Copy the lines of the records verbatim, from the line with "Locate an element on the screen. Image" up to and including the line with "the visibility percentage", and nothing else.

▶ [Supplied material]
-------------------------

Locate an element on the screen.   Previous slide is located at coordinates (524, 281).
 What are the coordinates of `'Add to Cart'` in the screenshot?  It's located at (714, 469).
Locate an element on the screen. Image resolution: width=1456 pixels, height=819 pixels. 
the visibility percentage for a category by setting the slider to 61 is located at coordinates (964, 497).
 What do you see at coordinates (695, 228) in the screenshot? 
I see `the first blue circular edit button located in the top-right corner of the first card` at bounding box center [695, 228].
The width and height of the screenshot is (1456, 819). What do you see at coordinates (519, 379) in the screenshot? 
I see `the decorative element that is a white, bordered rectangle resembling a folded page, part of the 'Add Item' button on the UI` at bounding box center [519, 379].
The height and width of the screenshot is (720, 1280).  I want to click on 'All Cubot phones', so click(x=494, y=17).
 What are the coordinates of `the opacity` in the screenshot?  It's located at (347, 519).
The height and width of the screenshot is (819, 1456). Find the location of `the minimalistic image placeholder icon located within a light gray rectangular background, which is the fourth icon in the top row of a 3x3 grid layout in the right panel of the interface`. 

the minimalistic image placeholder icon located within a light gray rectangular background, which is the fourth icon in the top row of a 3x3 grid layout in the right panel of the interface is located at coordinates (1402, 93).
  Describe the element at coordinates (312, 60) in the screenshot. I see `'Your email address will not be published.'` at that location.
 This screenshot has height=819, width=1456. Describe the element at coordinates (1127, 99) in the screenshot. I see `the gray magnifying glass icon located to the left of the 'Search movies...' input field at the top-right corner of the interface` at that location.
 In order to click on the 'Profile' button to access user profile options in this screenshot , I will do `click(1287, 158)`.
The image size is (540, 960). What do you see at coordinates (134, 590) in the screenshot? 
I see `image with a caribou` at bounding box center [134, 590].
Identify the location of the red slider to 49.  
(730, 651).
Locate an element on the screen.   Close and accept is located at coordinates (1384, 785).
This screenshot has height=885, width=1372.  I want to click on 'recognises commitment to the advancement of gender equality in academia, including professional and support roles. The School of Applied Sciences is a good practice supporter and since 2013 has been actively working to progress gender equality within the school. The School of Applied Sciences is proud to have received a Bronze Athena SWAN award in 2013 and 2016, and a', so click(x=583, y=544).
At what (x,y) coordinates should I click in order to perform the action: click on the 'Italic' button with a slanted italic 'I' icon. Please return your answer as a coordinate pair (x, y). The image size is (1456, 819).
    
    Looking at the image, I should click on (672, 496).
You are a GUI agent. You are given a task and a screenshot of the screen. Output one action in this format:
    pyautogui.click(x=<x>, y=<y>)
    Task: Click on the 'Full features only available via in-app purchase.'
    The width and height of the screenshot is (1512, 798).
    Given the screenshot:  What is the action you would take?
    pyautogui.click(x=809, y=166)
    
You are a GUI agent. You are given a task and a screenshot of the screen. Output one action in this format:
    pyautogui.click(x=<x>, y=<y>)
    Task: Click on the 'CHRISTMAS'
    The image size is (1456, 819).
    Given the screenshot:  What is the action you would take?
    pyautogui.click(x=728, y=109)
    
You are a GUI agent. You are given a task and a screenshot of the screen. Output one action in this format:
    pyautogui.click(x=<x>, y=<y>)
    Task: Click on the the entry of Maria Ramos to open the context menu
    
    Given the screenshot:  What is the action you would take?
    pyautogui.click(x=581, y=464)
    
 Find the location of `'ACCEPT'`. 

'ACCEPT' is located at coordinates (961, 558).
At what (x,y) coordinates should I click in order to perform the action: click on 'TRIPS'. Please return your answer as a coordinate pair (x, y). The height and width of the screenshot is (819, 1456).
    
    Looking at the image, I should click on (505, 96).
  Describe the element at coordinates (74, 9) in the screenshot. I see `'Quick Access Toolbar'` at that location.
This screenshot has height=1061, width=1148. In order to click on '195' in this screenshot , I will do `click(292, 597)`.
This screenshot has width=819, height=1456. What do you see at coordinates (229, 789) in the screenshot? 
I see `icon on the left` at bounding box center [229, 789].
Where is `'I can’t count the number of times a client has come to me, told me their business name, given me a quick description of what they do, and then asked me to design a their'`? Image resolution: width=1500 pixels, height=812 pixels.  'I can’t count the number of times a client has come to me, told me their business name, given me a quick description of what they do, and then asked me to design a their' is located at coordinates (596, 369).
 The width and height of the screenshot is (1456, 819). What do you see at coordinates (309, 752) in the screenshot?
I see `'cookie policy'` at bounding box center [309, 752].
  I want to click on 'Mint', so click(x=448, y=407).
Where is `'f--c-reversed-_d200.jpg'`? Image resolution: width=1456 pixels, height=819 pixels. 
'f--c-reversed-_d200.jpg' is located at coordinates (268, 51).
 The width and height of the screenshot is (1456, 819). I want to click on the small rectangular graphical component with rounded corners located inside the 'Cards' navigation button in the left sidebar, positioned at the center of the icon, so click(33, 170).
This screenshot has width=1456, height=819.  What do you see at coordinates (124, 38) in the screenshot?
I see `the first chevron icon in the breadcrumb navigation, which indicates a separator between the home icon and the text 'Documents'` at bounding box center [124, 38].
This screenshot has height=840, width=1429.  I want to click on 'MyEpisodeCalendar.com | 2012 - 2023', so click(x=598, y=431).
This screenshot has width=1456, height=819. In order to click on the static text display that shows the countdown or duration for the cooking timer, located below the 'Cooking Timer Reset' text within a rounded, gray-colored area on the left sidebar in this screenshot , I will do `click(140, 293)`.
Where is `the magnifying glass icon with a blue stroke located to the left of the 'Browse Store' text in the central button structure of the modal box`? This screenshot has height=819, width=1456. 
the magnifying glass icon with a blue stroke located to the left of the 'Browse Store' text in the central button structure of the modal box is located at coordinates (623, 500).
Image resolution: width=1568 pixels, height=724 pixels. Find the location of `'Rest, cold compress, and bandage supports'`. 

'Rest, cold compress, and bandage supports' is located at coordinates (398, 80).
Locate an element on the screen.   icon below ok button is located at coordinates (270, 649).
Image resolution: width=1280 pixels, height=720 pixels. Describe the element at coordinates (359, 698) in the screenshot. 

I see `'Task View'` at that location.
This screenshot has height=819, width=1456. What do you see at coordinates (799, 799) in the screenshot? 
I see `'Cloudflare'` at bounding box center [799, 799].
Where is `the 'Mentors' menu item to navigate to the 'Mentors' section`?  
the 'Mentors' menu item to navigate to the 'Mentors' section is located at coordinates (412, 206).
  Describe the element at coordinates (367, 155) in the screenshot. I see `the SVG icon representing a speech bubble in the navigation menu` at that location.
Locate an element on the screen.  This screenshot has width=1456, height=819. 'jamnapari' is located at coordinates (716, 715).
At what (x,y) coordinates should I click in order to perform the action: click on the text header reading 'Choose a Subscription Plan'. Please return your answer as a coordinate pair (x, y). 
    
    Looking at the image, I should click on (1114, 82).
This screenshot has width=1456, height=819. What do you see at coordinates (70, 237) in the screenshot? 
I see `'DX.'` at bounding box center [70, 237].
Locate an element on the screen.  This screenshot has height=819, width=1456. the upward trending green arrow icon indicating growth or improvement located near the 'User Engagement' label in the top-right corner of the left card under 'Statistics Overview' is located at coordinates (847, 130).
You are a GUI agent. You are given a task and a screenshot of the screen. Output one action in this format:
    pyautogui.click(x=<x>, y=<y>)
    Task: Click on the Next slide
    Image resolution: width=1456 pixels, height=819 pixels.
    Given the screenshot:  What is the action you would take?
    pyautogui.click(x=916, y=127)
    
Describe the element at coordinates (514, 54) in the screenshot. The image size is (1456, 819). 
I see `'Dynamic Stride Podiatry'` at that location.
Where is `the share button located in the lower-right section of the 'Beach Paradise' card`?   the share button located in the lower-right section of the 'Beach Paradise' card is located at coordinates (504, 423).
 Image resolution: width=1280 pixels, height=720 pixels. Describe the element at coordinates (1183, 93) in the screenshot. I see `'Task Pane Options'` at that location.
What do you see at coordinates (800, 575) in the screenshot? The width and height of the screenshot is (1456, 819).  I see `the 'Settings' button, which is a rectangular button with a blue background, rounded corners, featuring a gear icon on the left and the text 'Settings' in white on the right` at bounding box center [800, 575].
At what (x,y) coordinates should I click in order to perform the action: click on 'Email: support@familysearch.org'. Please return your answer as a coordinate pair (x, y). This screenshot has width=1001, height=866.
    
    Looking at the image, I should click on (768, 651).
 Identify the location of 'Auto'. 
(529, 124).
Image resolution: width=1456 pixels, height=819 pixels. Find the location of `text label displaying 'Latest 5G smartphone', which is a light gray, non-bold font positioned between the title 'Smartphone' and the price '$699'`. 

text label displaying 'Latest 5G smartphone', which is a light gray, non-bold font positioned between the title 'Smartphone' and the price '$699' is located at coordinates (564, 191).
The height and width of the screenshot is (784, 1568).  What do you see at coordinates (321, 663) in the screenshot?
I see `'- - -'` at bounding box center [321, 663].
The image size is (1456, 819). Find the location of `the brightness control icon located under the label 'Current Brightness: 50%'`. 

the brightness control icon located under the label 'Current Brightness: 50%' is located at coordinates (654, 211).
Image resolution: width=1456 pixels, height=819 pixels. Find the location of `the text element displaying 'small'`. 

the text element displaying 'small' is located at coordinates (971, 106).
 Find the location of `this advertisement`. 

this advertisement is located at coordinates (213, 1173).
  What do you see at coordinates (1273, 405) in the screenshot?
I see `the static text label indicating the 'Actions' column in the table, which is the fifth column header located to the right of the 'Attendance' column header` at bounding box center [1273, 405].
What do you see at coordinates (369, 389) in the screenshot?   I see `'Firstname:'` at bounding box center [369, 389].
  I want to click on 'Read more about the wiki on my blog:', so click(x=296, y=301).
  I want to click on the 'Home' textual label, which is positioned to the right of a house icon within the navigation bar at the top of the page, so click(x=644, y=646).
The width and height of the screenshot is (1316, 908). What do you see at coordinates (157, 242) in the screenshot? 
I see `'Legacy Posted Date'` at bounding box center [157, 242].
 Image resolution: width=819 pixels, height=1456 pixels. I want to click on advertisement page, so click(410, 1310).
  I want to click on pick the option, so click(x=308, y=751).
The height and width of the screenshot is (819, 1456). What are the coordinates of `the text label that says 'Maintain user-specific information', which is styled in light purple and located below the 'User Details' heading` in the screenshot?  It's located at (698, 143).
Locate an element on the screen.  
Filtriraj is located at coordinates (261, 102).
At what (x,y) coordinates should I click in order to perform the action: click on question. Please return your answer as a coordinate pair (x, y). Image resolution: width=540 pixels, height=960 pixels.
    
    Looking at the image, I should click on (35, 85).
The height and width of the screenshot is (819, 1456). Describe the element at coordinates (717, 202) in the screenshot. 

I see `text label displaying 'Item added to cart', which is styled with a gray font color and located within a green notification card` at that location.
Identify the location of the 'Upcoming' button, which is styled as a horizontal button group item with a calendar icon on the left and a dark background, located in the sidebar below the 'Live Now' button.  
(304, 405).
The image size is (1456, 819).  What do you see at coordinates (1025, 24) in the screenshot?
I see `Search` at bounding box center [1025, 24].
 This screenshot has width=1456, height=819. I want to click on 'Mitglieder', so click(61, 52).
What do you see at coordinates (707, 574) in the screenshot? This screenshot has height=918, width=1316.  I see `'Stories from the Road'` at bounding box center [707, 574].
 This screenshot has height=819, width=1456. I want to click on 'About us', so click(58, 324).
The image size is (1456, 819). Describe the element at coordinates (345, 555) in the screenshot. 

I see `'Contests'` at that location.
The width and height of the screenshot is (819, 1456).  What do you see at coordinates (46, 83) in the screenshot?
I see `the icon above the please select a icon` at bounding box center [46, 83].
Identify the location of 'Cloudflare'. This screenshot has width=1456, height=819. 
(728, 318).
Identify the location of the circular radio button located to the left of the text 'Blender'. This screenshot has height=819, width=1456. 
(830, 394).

-------------------------

▶ [Written response]
Locate an element on the screen. Image resolution: width=1456 pixels, height=819 pixels. 
the visibility percentage for a category by setting the slider to 61 is located at coordinates (964, 497).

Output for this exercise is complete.